17 Responses to “What I Did On My Blogidays (Continued)”

  1. Ed R Says:

    You are SO 2008 now.

  2. Pete Says:

    Do you use Firefox, Cliff? If so, install Greasemonkey and then this script. Not only will those application invitations disappear by magic, it will also automatically block the applications.

  3. Cliff Says:

    Thanks Pete, I’ll give that a try.

  4. Ed R Says:

    Hey! Who’s this writing on my Funwall? Not once, but TWICE?! Must be another CLiff Jones! ;)

  5. Sam Says:

    Turncoat.

  6. Cliff Says:

    That was the old Cliff. I think facebook needs to calm down with its applications.

  7. ed r Says:

    I definitely agrre- the problem is, those applications don’t cpme from Facebook, but rather third party developers. I don’t know what they get out of it but most of them require that you invite at least 20 friends to share in the app before you get to see your ‘results’, so it’s just a crock. I’ve lost interest in Facebook.

  8. Sam Says:

    The developers are all selling advertising space on their applications, that’s why they want you to invite as many people as possible.

    I’m seriously considering total withdrawal from Facebook, I’m not sure what I get out of it that I didn’t before, it just adds a complicated social dimension to my life when it needs to be simpler.

  9. Wendy Says:

    “… MUST FIGHT… BUT … TOO …- STUPID…”

    I love that. It’s great to have my almost-daily TIT back, too.

  10. ed r Says:

    yes, I love TiTs.

  11. Katy Newton Says:

    Ah, Pete’s Facebook-Foxing Masterclass. He rocks. Pete! I said you ROCK.

    I can’t use Firefox on my Mac so I have to block every application I’m invited to join. There is a certain grim satisfaction in watching the list of blocked applications get longer and longer and longer.

  12. Mr Angry Says:

    Katy - Why can’t you use Firefox? I can use it on my still water-damaged macbook. I’ve installed those scripts above and they work great… Thanks Pete!

  13. Pete Says:

    All in a days work, dudes.

    I sense that total Facebook withdrawal may be on the horizon for me, too. I’m starting to get “social network” malaise too. I deleted my Twitter account last week, for instance.

  14. Cliff Says:

    Yeah, it’s rubbish. I mean think facebook is great, but I want it on my terms. Same with all media, actually, and I don’t see why that’s unreasonable.

  15. Jonners Says:

    Social Network Malaise. SnM. Just saying.
    “Must resist… puns…but… too… strong… Errgggghhh!”

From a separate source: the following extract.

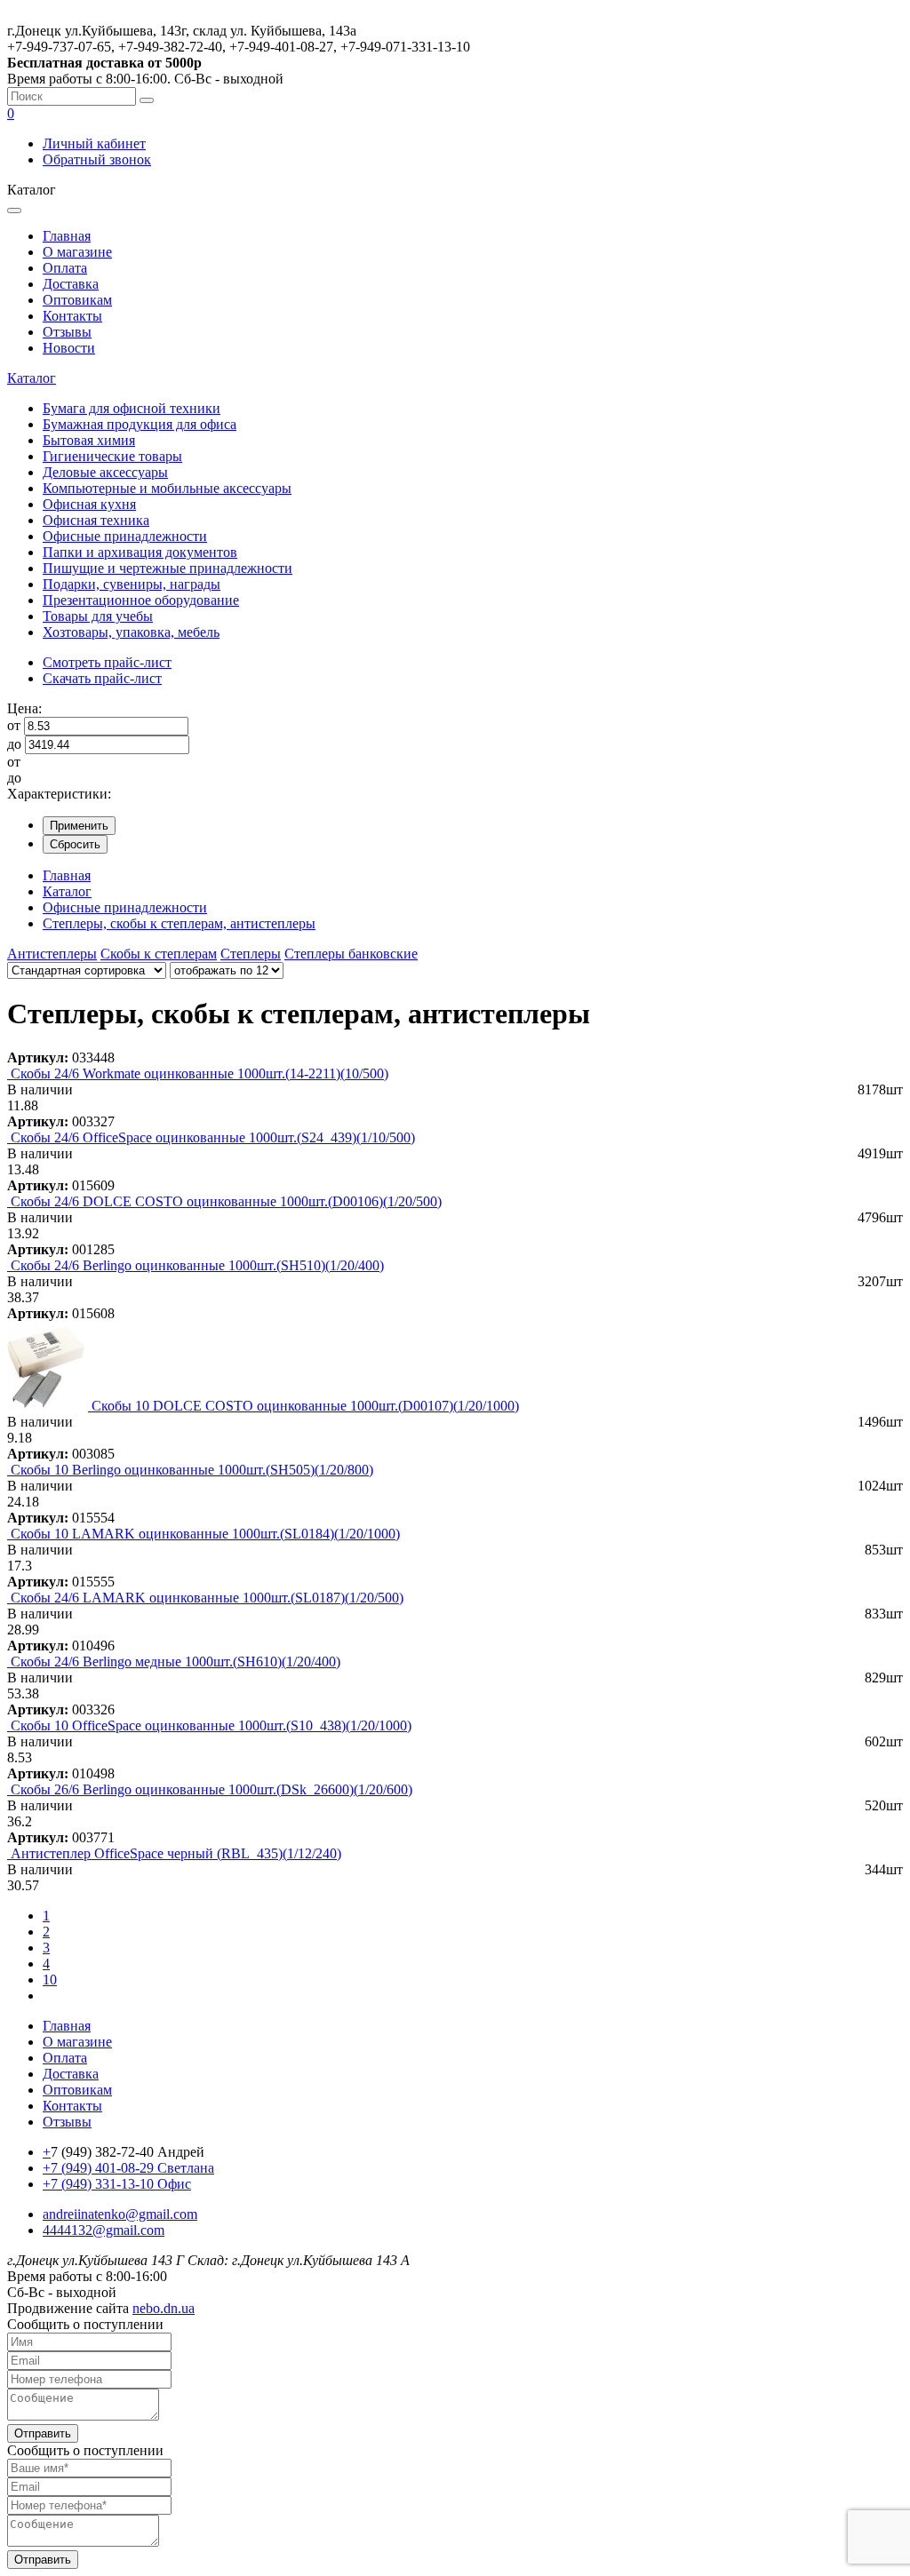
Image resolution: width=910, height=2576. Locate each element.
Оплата (65, 267)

    I’m facebooked out too (but I stole a couple of towels). Too many people you don’t really know, sending stuff you don’t really want, about things you don’t really care about, in applications that don’t always (or only sometimes) work, which are only intended to make you feel “left out” if you don’t accept. Not good.

  16. Pete Says:

    There might be hope on the horizon. A recent update to Facebook allows you to group your contacts into lists. I’ve created one called “Plonk” in the hope that one day they’ll allow you to check a box saying “Ignore all status updates and application messages from everyone on this list.”

    It mainly contains people that I went to school with.

  17. Pete Says:

    Gah, I just used the phrase “on the horizon” in two successive comments (three, now). What’s wrong with me today?